◆ Try it:
Collect every line in the records below that contains the word "Given".

◆ Data shown:
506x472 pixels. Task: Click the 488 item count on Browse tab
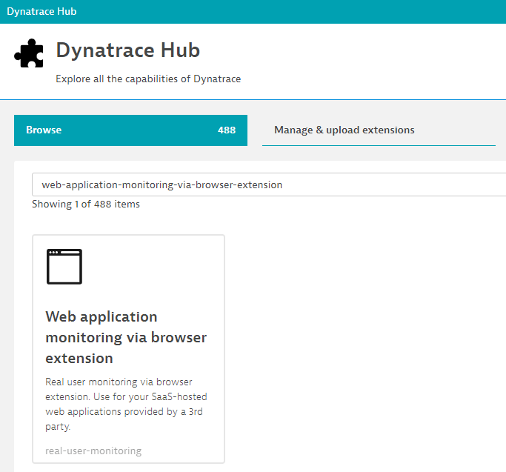[226, 130]
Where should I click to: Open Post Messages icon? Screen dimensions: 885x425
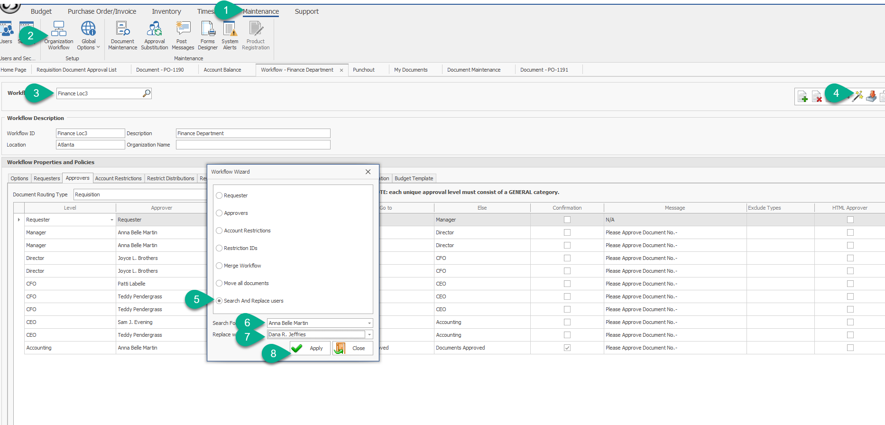click(x=183, y=35)
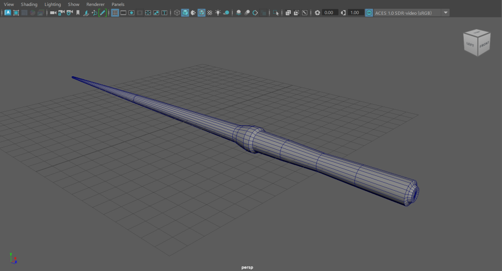The height and width of the screenshot is (271, 502).
Task: Open the Shading menu
Action: (x=29, y=4)
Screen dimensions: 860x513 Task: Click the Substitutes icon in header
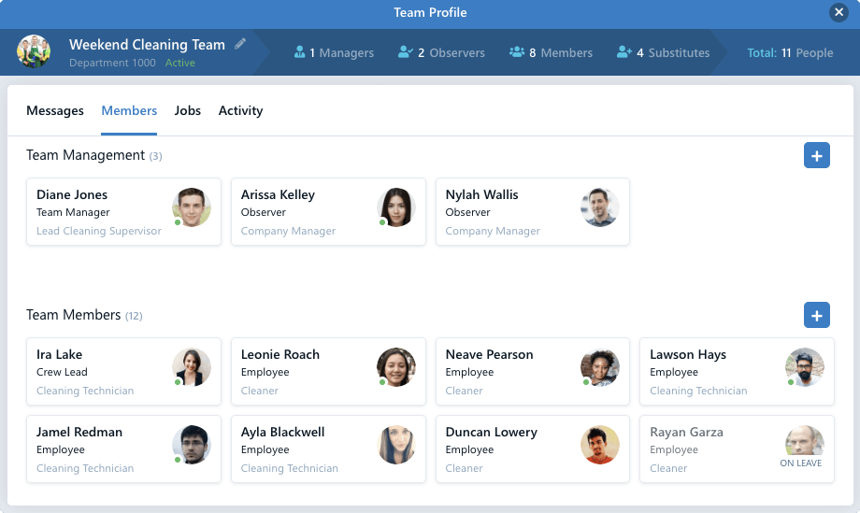(x=624, y=53)
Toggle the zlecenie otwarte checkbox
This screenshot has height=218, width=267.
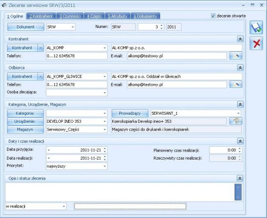tap(213, 16)
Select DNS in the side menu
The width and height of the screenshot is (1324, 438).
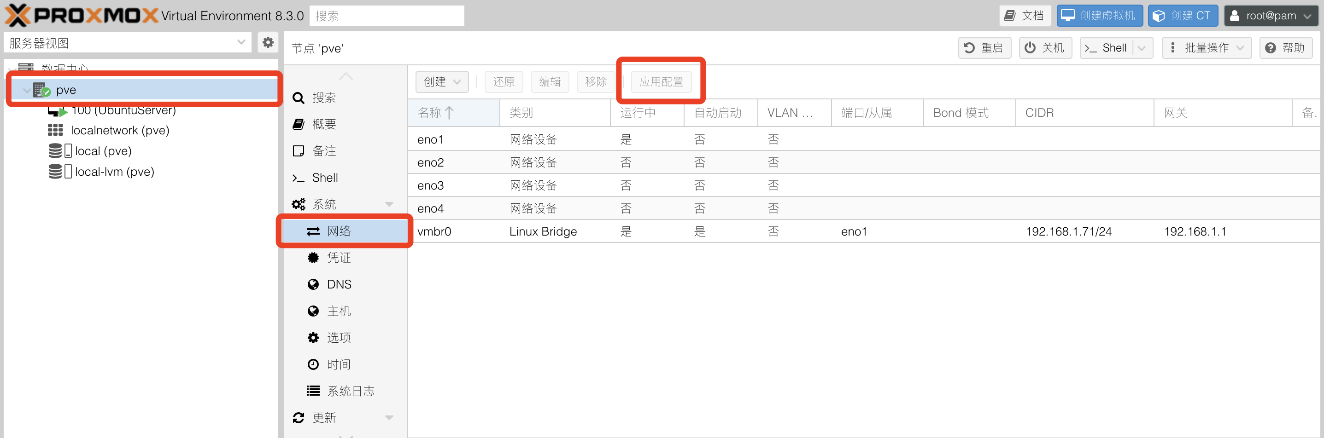(339, 284)
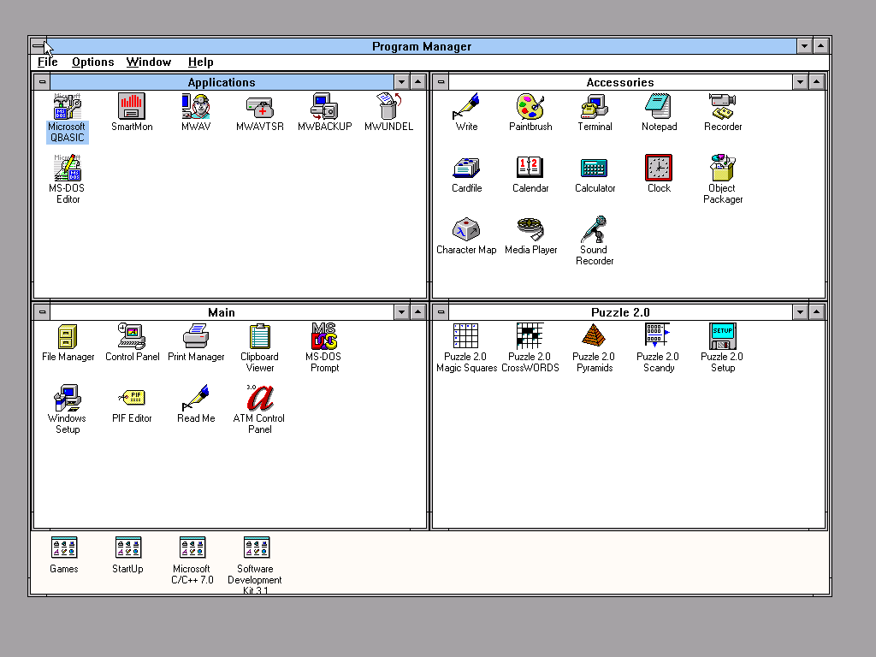
Task: Select the File Manager icon
Action: (x=68, y=337)
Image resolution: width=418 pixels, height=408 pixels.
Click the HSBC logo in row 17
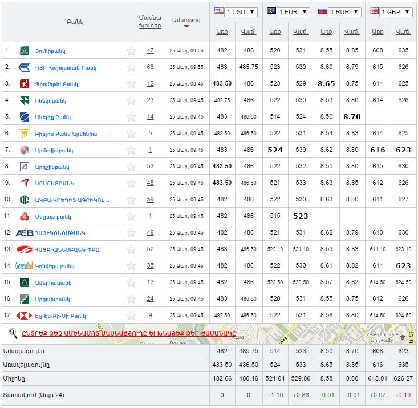coord(25,316)
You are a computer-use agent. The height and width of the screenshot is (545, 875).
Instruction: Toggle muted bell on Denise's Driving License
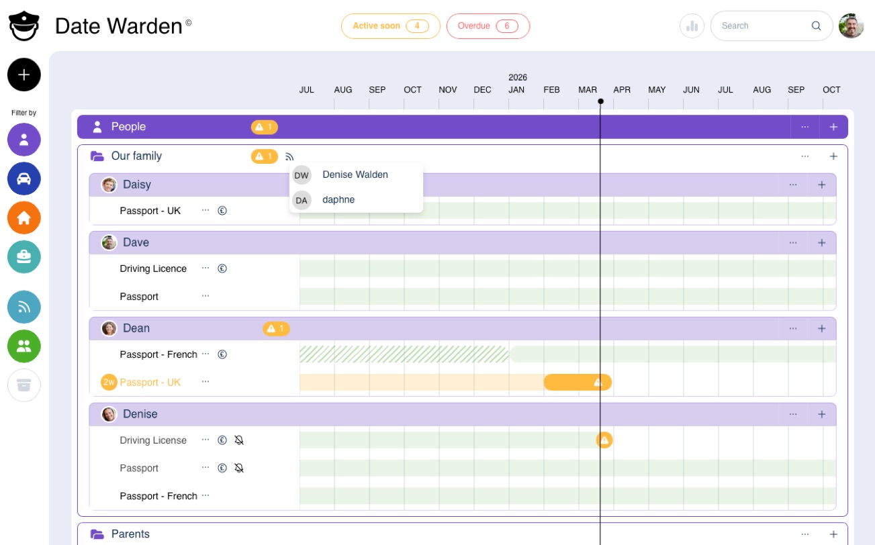tap(238, 440)
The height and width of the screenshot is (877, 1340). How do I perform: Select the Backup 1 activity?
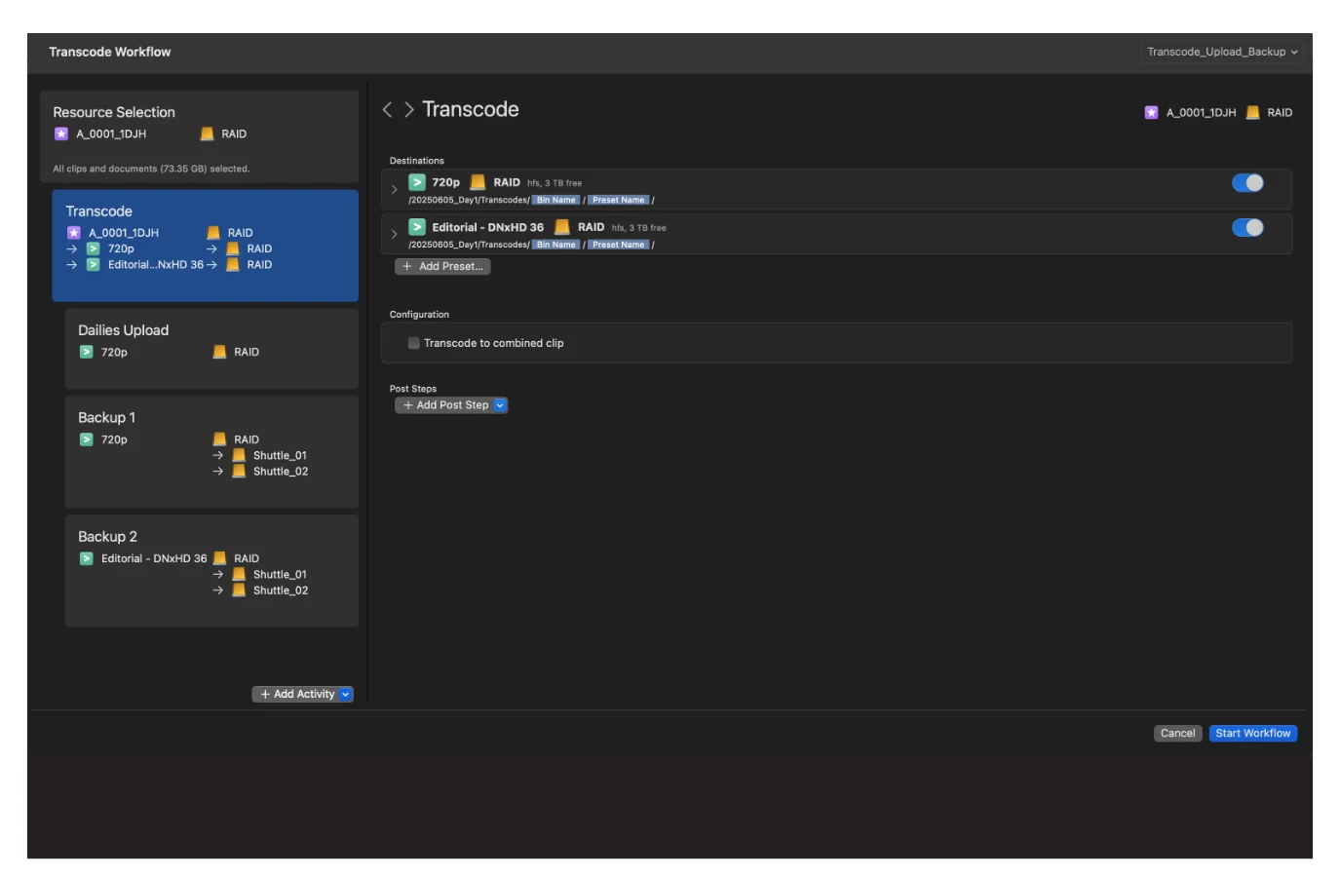pos(211,451)
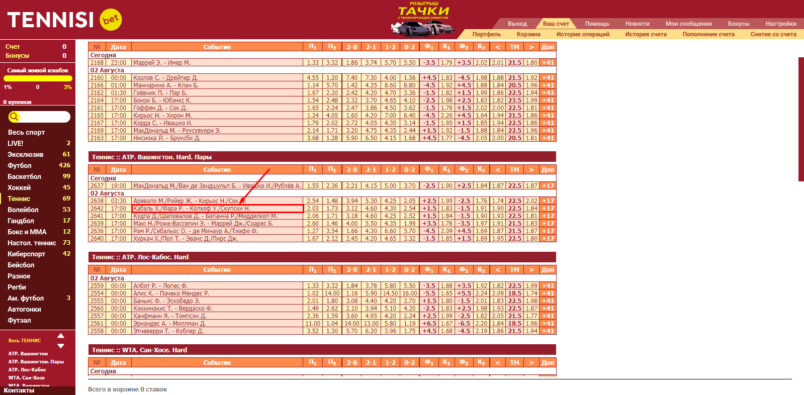Open the Бонусы tab in top menu
The image size is (804, 395).
[x=738, y=24]
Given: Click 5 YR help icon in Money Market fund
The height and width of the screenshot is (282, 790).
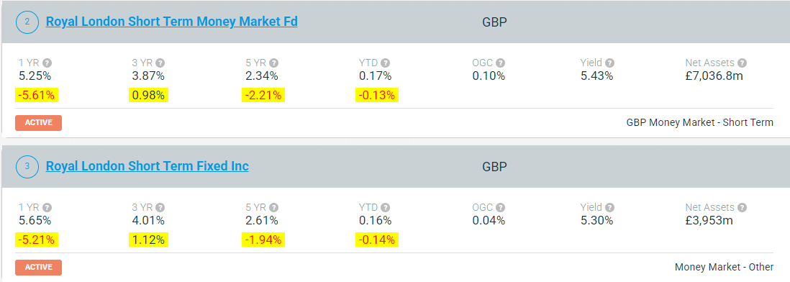Looking at the screenshot, I should coord(273,63).
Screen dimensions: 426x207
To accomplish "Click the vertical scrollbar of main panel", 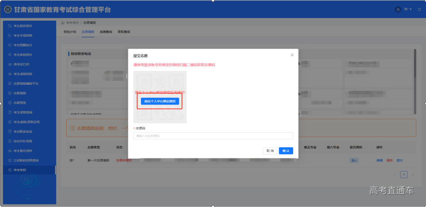I will click(x=415, y=73).
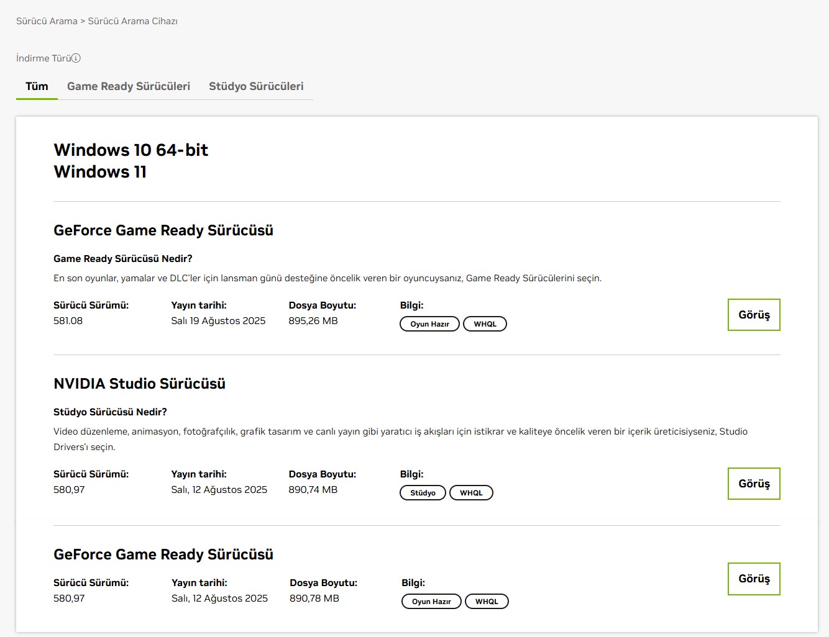
Task: Click the Stüdyo Sürücüsü Nedir? subheading
Action: pyautogui.click(x=110, y=412)
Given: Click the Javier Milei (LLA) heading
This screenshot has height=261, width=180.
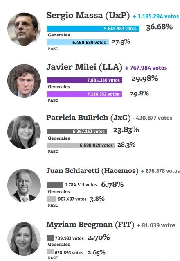Looking at the screenshot, I should pos(84,67).
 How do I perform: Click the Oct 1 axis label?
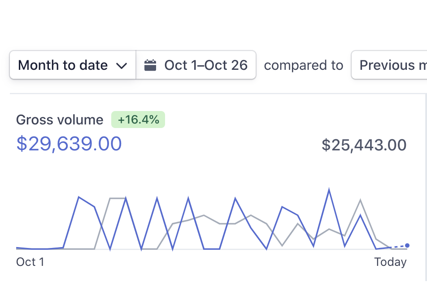click(x=30, y=262)
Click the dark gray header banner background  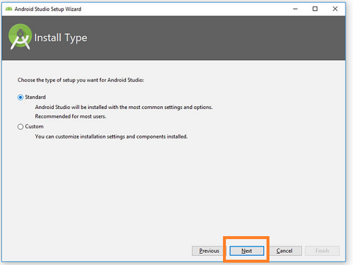[202, 38]
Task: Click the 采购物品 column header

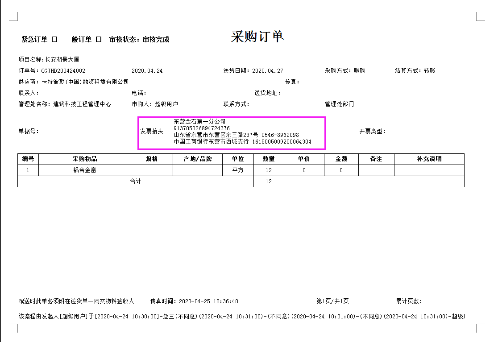Action: [84, 159]
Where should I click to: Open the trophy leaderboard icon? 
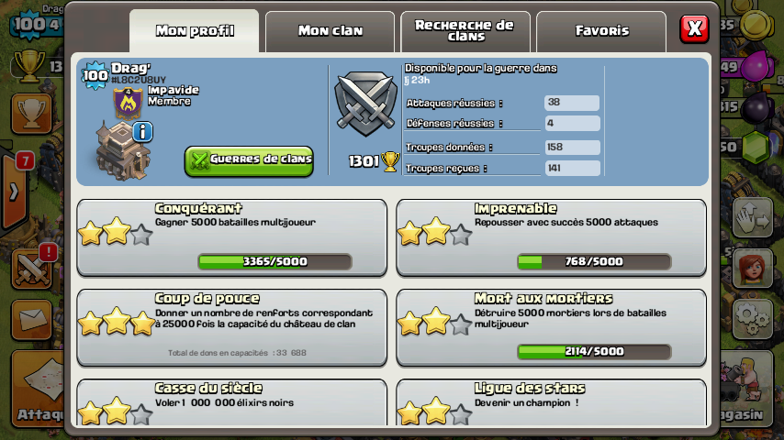[31, 114]
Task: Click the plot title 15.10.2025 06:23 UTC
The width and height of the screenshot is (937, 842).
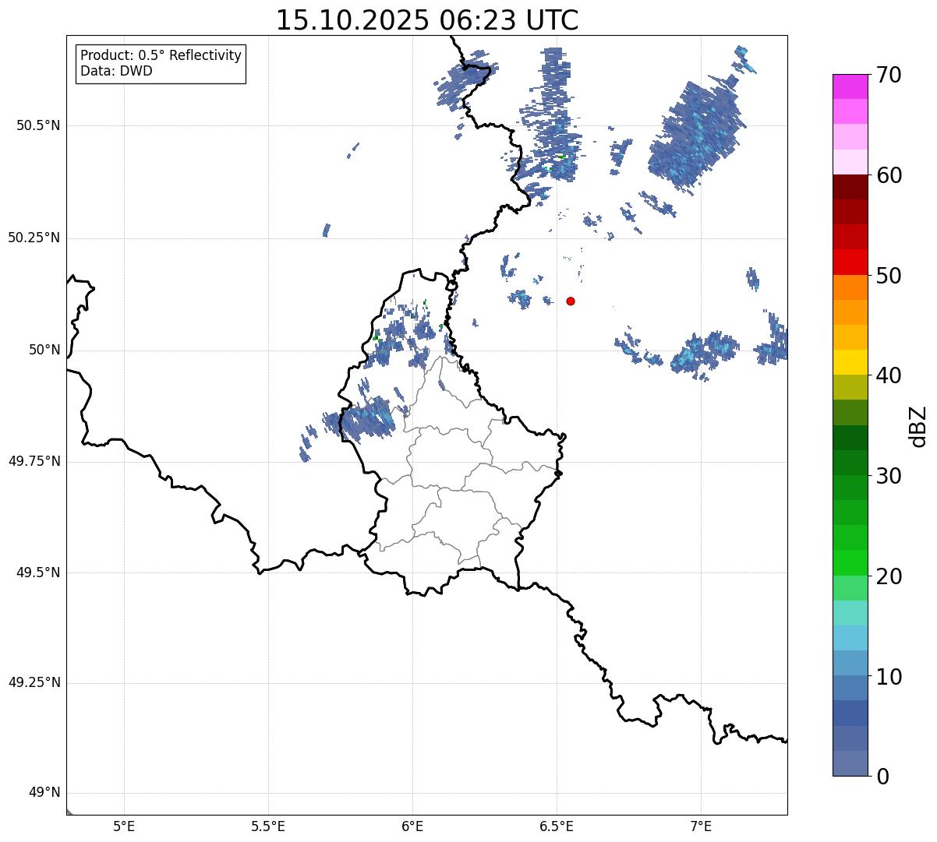Action: pos(427,20)
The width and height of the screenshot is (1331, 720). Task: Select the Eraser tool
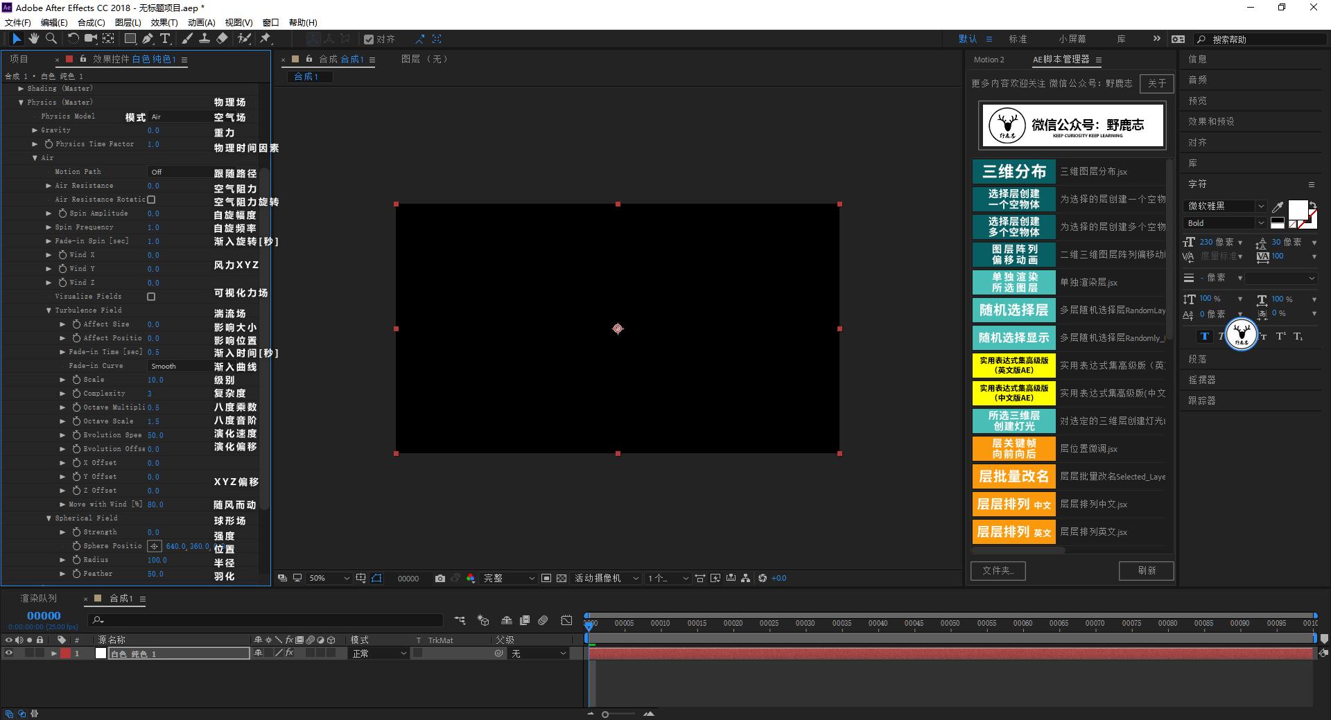coord(222,39)
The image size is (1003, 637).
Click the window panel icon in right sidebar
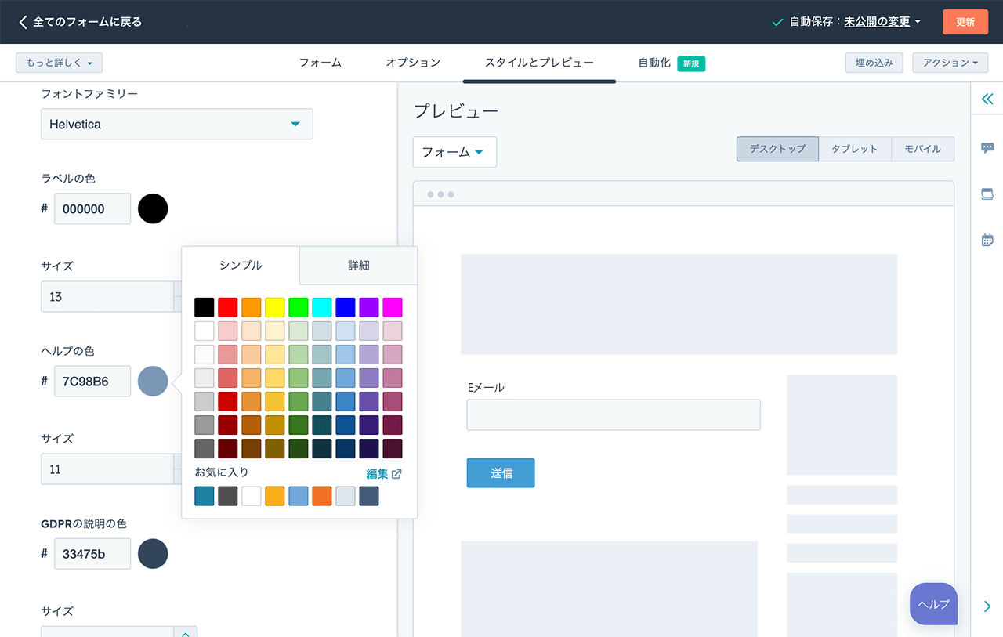point(987,194)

◆ Answer for the task:
Given: Click 5 YR help icon in Money Market fund
Given: Click the Javier Milei (LLA) heading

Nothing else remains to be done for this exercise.